**Assigned task:**
Your copy should begin at the line containing "Task: Click the scroll icon in row 221500005" and end at the last line of the records below, matching each line exactly and leaving out pictures.

[Saved data entries]
* * * * *

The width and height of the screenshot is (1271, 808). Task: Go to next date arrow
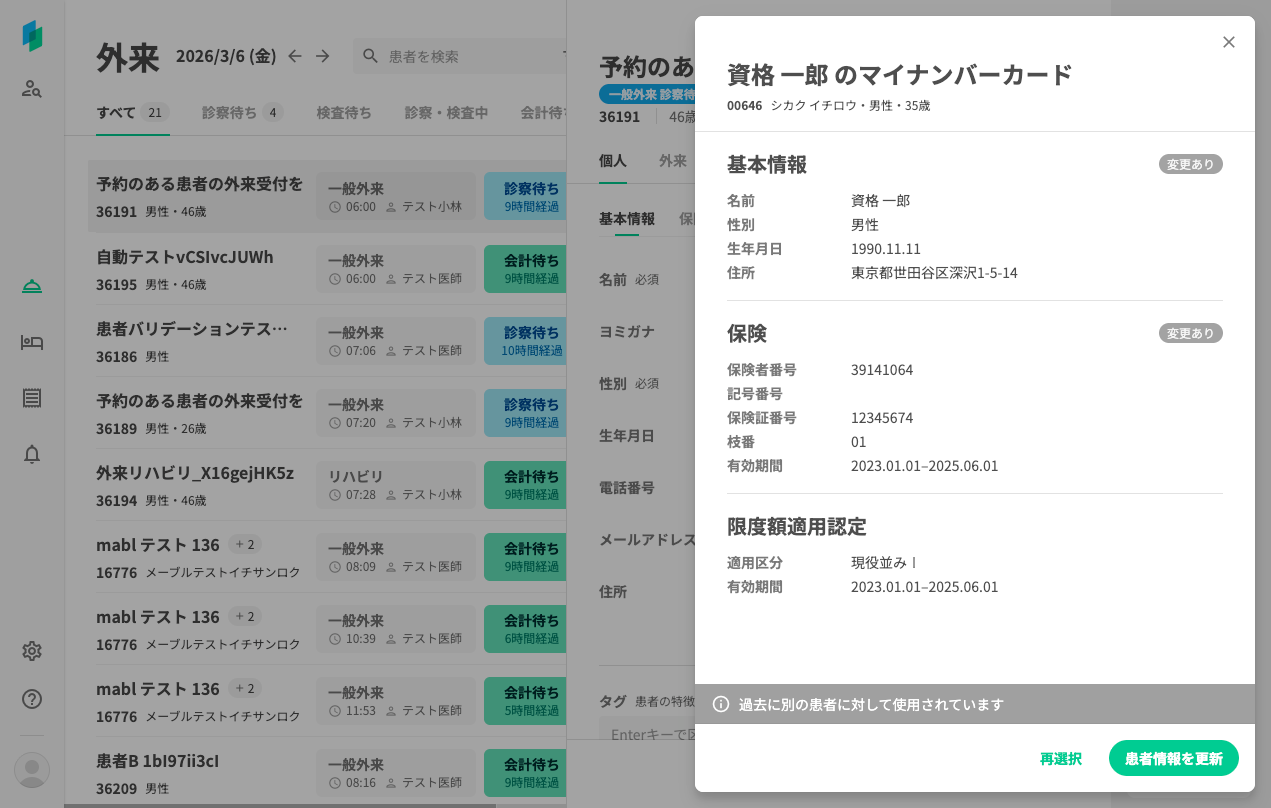(322, 56)
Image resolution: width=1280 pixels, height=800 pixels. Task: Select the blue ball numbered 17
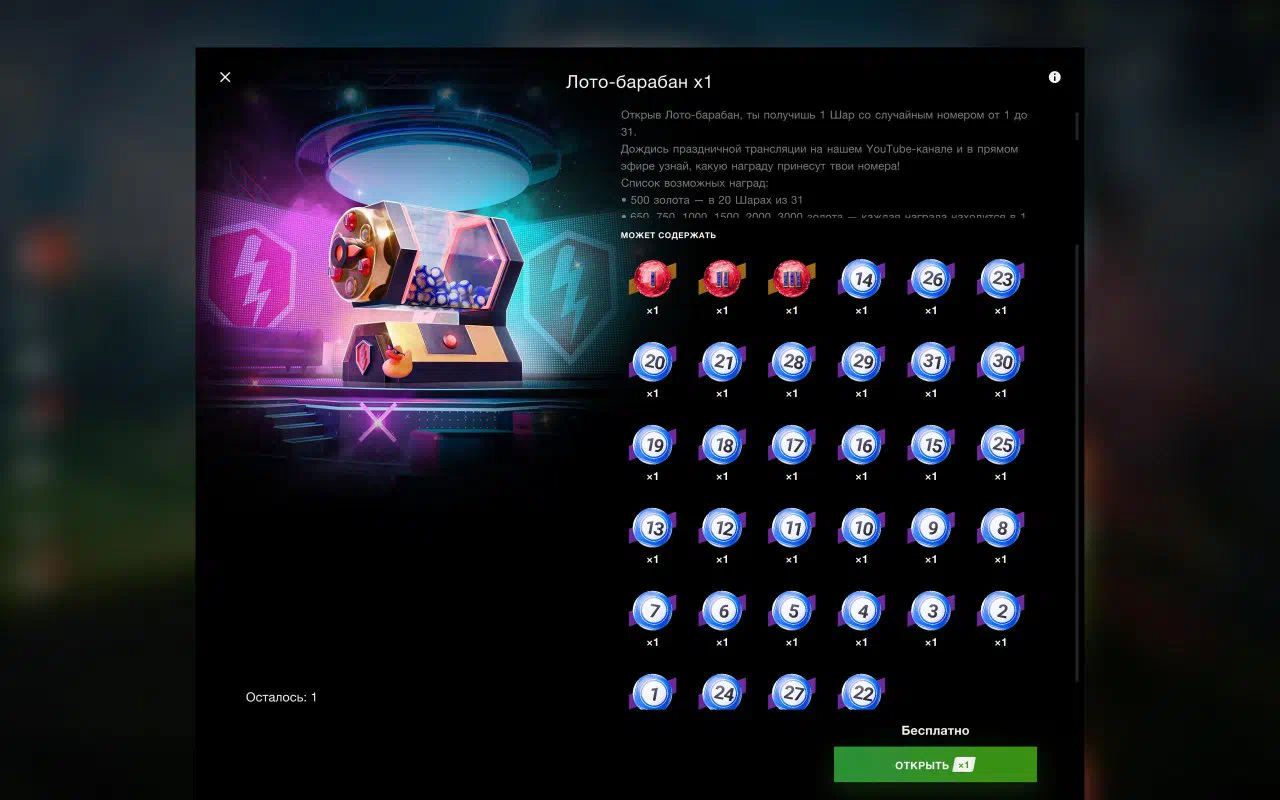pyautogui.click(x=792, y=445)
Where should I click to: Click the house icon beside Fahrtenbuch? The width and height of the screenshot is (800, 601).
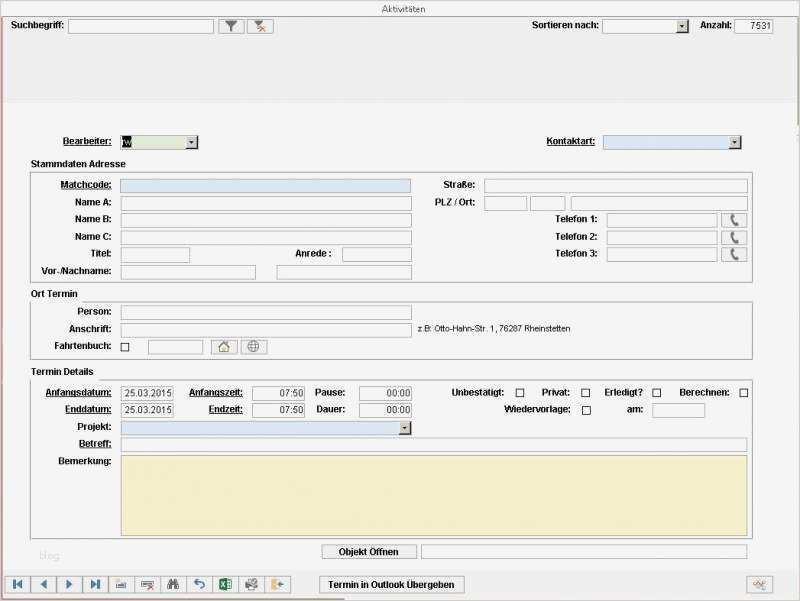click(224, 347)
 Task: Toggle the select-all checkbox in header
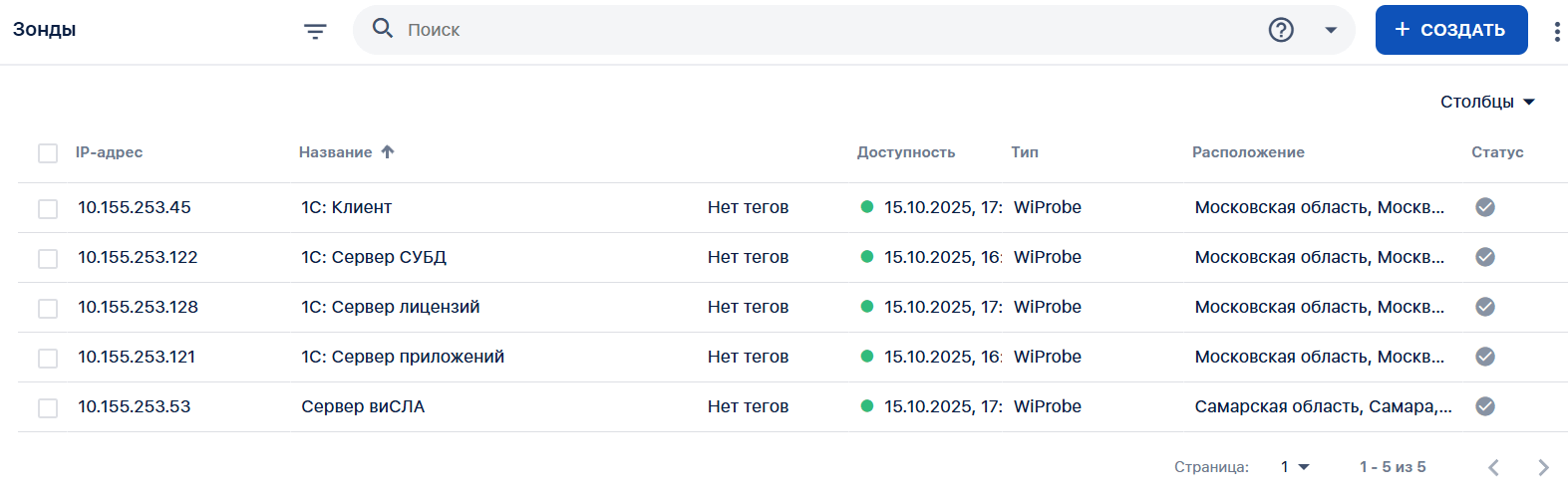pyautogui.click(x=48, y=153)
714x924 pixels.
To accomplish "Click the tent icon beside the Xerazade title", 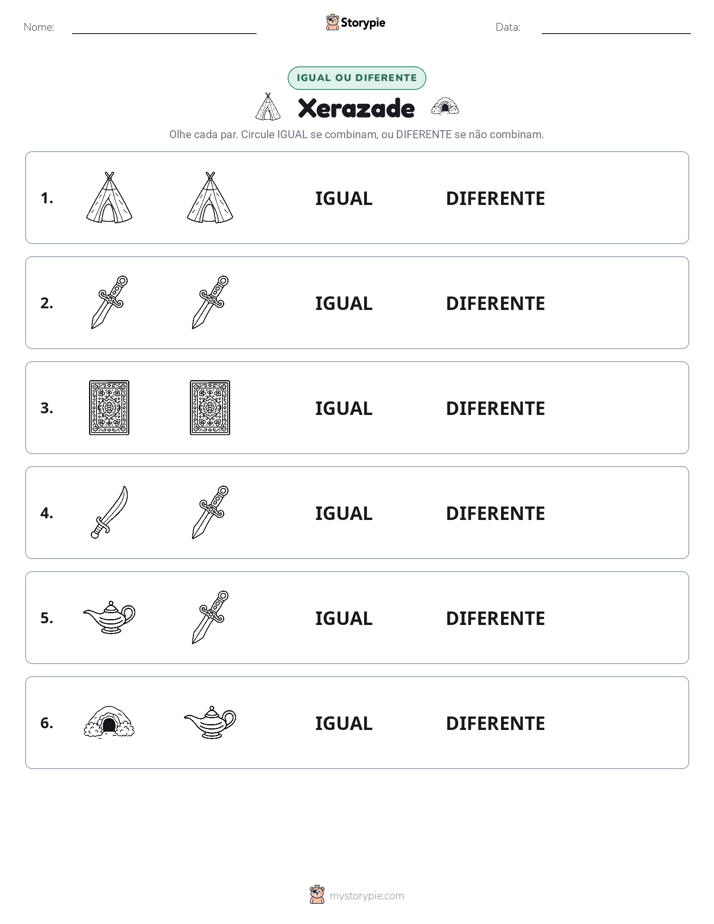I will [268, 107].
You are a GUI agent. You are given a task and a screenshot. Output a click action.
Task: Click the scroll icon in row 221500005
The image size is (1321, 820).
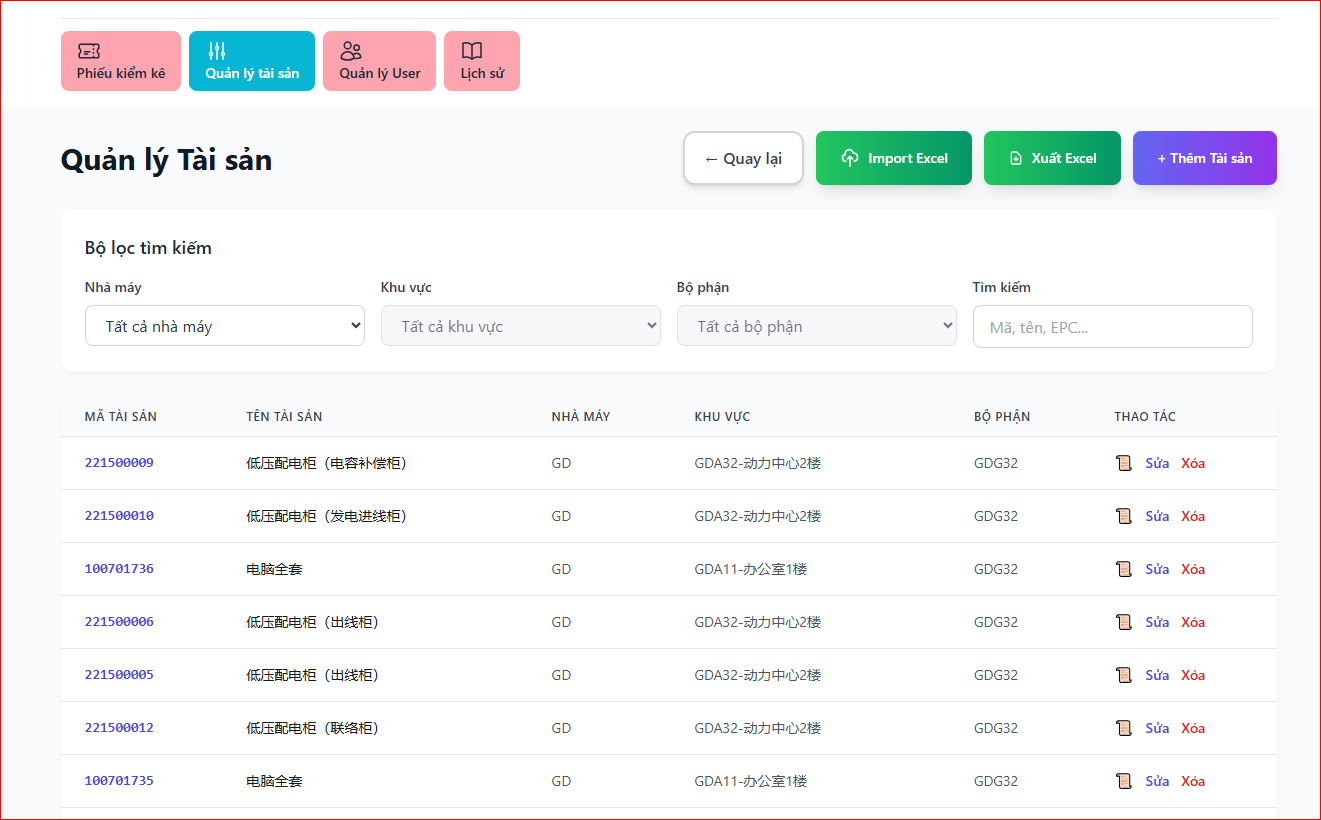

* * * * *

**Exercise output:**
Task: Click the scroll icon in row 221500005
The image size is (1321, 820).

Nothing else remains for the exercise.